映画『フォーチュンクッキー』についての記事に出てくる地名を、重複を除いてすべて挙げてください。

→ **記事**
──────

映画を観る前は、この原題との極端な違いは何だろうと若干怪訝に思いつつも、『フォーチュンクッキー』とされた邦題、そしてチラシにも書かれている『私の殻をやぶるとき』というキャッチフレーズから、主人公の女性が自分の殻を破って行動したら、素敵な恋なり希望があったというような、あったかい気分になれる物語なのだろうと想像していました。
そしてたまたま、その舞台の地がフリーモントになったのかな?くらいに。

確かにその側面もあるのですが、映画を観て、原題の『Fremont』が持つ意味を知ったとき、この映画の本当の奥行きに気づかされました。

映画『フォーチュンクッキー』予告編


主人公ドニヤは、アフガニスタンからフリーモントにやってきた難民です。
慣れない異国の地で、彼女はこの都市のチャイナタウンにあるフォーチュンクッキーの工場で働き始めます。
クッキーの中に入っているおみくじのようなメッセージは、ときにユーモラスで、ときに示唆に富んでおり、彼女の孤独な日々に小さな光を灯します。

予告編の動画もコミカルな感じで、そういったことをほのぼのと楽しめる映画なのかな?と思えるかもしれません。
が、実はもう一つの深いストーリーがあるのでした。

普段はあまり自分を出そうとしないドニヤが「家族を置いて逃げてきた私なんかが、恋をしたいと思っても良いの?」と言うシーンでは、特に胸が締め付けられました。

カリフォルニア州のフリーモント市は、アフガニスタンからの移民が多く住む場所として知られているのだそうです。
私には映画を観るまでこの知識がなかったため、物語が進むにつれて、原題「Fremont」の意味に気づかされ、そして様々なことを考えさせられることとなりました。

──────

→ **記録一覧**
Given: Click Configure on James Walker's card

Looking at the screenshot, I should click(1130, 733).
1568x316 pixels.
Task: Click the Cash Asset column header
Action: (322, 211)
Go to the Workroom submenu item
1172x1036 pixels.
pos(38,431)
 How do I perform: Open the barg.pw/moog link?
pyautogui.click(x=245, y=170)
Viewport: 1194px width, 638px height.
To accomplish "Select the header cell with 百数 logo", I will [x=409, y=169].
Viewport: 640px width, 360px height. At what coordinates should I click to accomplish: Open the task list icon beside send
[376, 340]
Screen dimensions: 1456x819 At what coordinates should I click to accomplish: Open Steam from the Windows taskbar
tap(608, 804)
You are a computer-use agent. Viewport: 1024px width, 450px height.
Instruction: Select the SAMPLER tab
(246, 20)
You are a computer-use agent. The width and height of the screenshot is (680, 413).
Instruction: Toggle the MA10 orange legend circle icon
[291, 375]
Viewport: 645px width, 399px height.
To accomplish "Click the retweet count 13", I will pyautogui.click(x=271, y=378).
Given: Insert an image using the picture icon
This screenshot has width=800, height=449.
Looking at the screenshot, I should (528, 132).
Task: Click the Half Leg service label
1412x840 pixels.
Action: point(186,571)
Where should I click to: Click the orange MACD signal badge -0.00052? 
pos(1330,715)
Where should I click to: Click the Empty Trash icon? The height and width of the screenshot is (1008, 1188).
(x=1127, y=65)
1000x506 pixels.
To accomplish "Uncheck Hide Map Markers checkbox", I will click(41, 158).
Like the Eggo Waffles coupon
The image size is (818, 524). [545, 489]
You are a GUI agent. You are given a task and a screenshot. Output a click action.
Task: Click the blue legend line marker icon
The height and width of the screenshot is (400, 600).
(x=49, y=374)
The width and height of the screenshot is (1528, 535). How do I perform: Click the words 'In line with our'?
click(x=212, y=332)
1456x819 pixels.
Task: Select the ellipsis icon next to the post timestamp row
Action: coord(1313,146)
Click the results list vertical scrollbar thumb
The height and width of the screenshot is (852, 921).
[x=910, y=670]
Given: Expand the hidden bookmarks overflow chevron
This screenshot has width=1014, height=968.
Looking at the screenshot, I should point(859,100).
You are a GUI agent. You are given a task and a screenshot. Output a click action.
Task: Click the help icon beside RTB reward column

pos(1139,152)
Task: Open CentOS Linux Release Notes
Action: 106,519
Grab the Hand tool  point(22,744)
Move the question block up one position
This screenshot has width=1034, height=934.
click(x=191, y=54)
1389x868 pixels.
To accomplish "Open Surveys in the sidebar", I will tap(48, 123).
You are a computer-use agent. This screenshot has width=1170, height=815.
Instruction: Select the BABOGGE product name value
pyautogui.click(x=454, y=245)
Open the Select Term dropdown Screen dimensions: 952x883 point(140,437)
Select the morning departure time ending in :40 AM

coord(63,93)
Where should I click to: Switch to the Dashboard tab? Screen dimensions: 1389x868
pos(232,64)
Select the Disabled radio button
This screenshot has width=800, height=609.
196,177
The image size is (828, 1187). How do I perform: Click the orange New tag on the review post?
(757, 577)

──────

→ **課題の解答**
- アフガニスタン
- フリーモント（フリーモント市）
- チャイナタウン
- カリフォルニア州